Anabelle : Pour compléter les propos de Gaëlle, nous avons décidé de continuer à travailler ensemble autour d’albums jeunesse… Nous venons de lancer notre petite maison d’édition indépendante, « A Ti(t)re d’Elles », pour créer des livres pour enfant sur des sujets sensibles et/ou tabou…. Dans la lignée de notre premier « bébé de papier » Krrronik. Nous avons beaucoup de projets ! Il nous faut maintenant du temps et de l’énergie pour les mettre tous en œuvre !

  • La maladie a-t-elle renforcé vos liens avec vos proches ?

Gaëlle : En tant qu’adolescente malade, la maladie a plutôt eu l’effet inverse car mes parents étaient assez inquiets et je me sentais légèrement étouffée.

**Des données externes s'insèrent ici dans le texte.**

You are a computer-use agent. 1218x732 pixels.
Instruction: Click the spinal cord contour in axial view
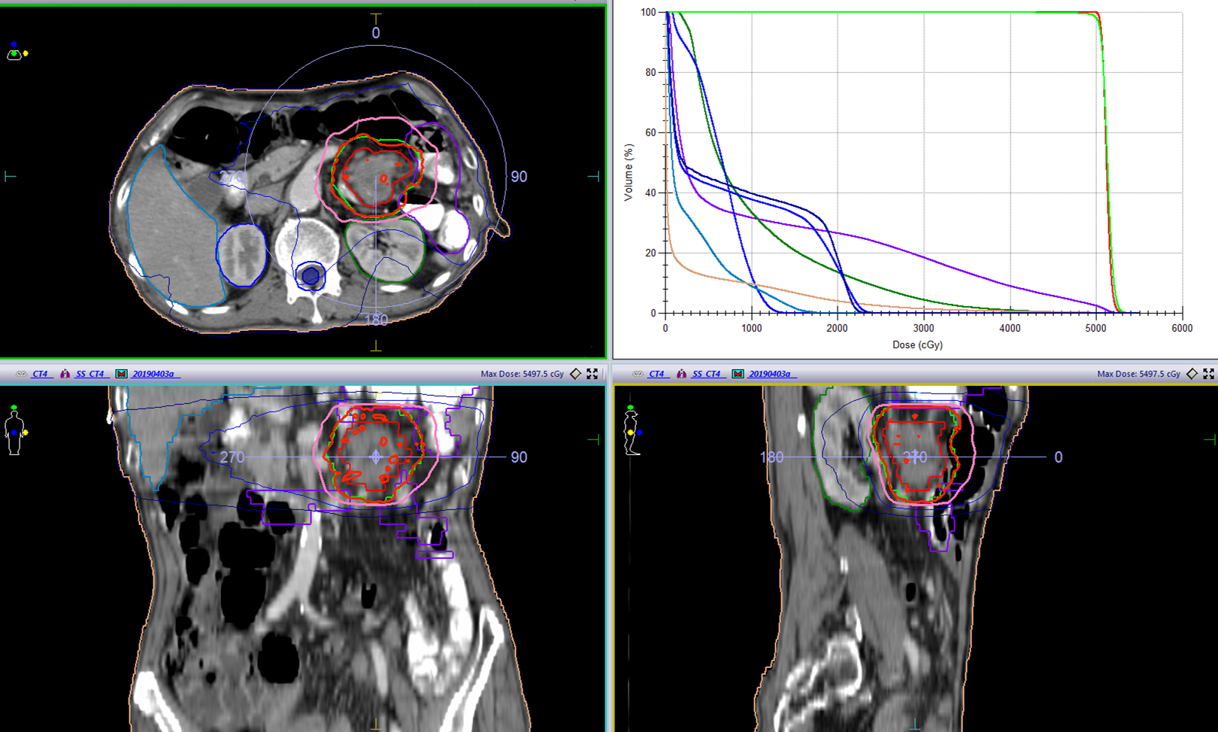click(311, 277)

Mais ces dernières années, je dois reconnaître que mes proches ont été réellement présents et soutenants. Mes parents, que je remercie pour leur soutien et leur confiance, mais également mon amoureux de l’époque qui est aujourd’hui devenu mon mari et qui fait du mieux qu’il peut face à mes crises. Le quotidien d’une personne malade n’est pas évident à vivre pour des accompagnants, je le réalise amplement aujourd’hui…

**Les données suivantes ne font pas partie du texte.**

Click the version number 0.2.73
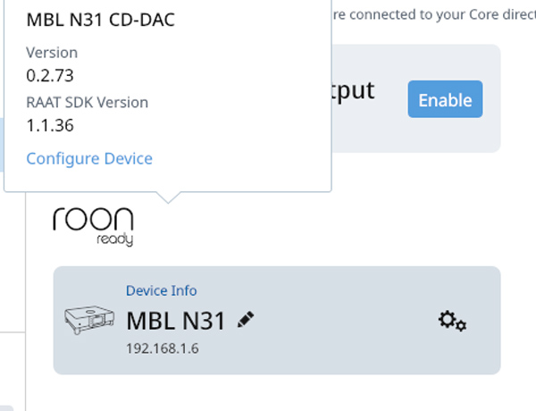Screen dimensions: 536x411 (49, 75)
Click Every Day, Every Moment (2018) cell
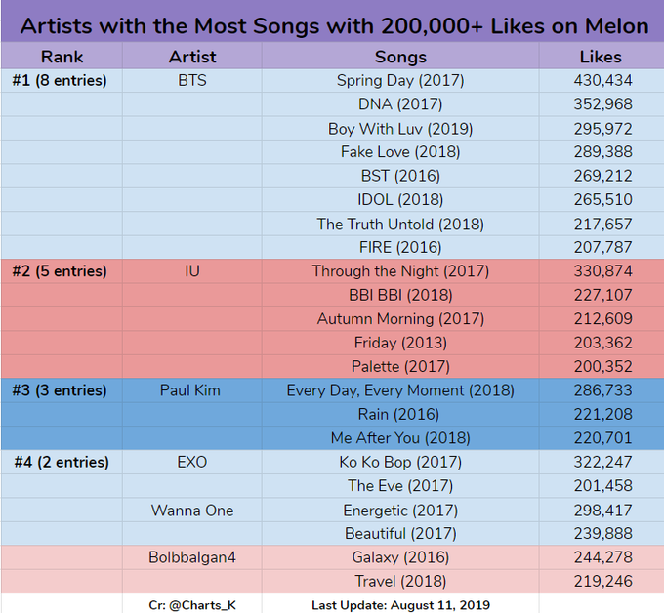Screen dimensions: 664x613 click(x=400, y=390)
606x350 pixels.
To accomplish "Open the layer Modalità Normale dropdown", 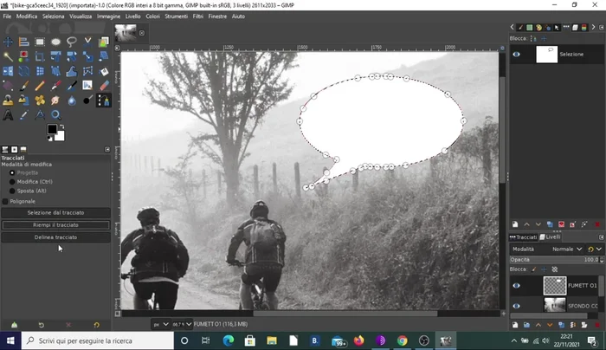I will click(567, 248).
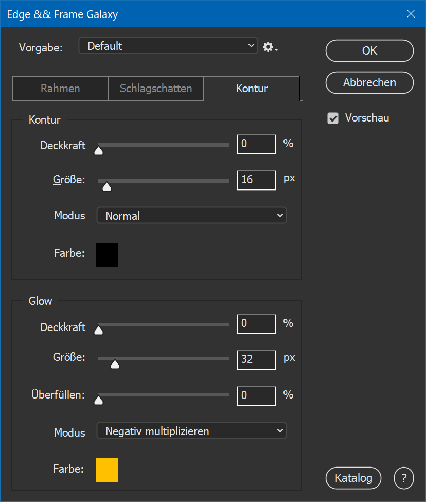Click the Kontur Deckkraft input field
This screenshot has height=502, width=426.
[256, 144]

Anabelle : Je pense que je n’ai pas assez de recul sur la question, ayant été diagnostiquée seulement au cours de l’année 2020, et avec les conditions particulières liées au Covid… Il me semble qu’il est difficile pour mon entourage de comprendre ma maladie, puisqu’elle est invisible. Certaines personnes sont très présentes pour moi (merci… je vous aime !!), d’autres moins. Mais je pense aussi que ce genre de situations renvoie des choses aux gens qui n’appartiennent pas à la personne malade, et qui pourtant ont un impact sur les liens entre elles.

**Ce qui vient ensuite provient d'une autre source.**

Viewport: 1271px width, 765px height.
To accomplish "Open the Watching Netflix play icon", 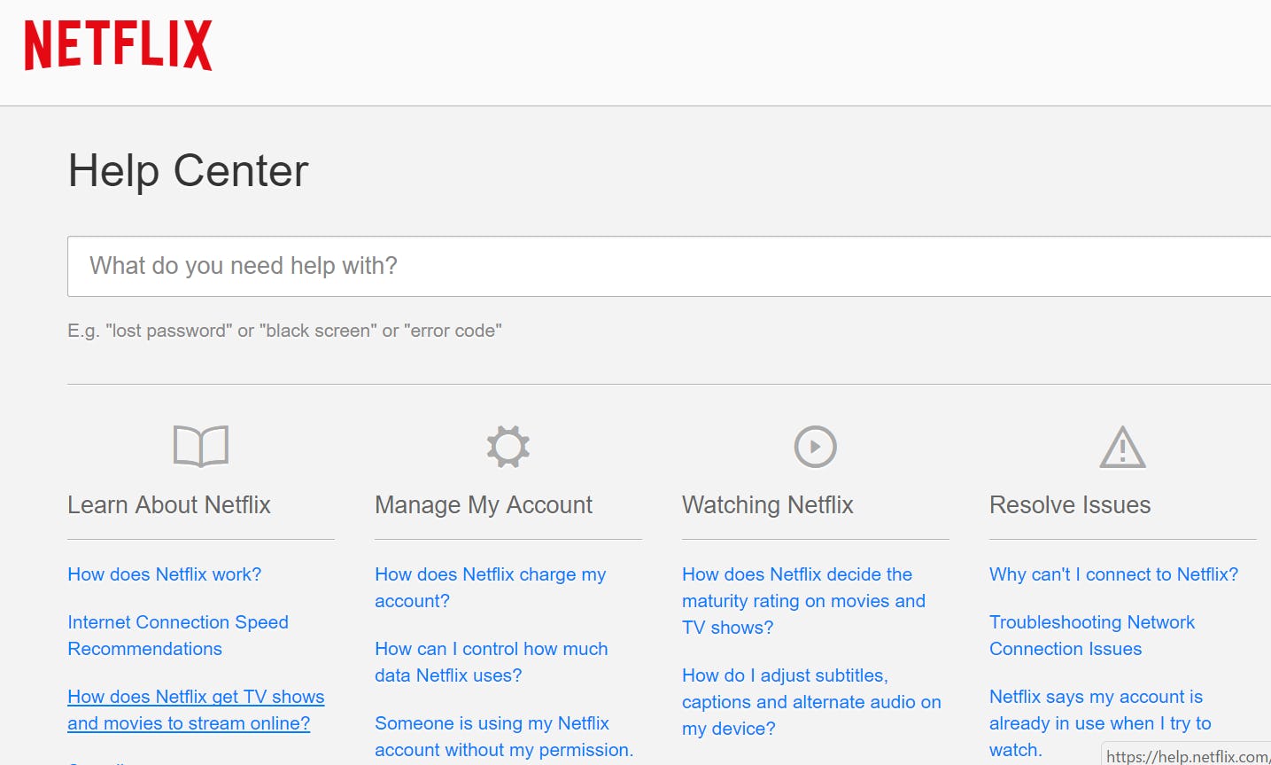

  • Quel conseil donneriez-vous à un patient ?

Gaëlle : deux conseils que je pourrais donner à un patient :

  • Se faire confiance… Même si certains jours la confiance est dure à trouver, il ne faut jamais abandonner et croire en soi. Le corps médical n’a pas toujours les réponses, ce qui peut fortement décourager, mais l’être humain a une force exceptionnelle qui vit en lui. A chacun et chacune d’entre nous de puiser en elle… ;
  • Accepter l’aide d’un prochain, et arriver à demander de l’aide. Cela peut être difficile, car cela nous renvoie souvent à un sentiment de faiblesse, mais lorsque nous arrivons à le faire nous en sortons plus fort.

Anabelle : Avant tout de s’écouter. Personne n’est dans notre corps, nous sommes les seuls à pouvoir comprendre et exprimer ce qu’il s’y passe ! Médecins, entourage, collègues… Ils ne savent pas, et n’ont pas le droit de nier nos douleurs, nos souffrances !

  • Un message à la communauté WAP ?

Gaëlle : Nous avons créé notre album « Krrronik – la mystérieuse Mal-à-Partout » avant tout pour aider des parents en souffrance, qui ne savent pas ou cherchent un outil pour mieux parler de leurs douleurs et de leur quotidien de malade chronique avec leurs enfants. Mais nous avons également voulu en faire un outil de sensibilisation du public, pour montrer que même si nos maladies sont invisibles elles n’en demeurent pas moins réelles et vécues au plus profond de nos êtres… Alors n’hésitez pas, allez voir notre site internet et notre album, et parlez-en autour de vous !


Anabelle : Et puis courage ! Solidarité ! Cœur avec les doigts ! Comment ça je m’égare ? Non, plus sérieusement, j’aimerais rappeler à toutes les personnes malades et/ou en situation de handicap la force qu’elles ont quelque part en elles… Et de s’y accrocher les jours où tout va mal… Pour mieux profiter des temps d’accalmie.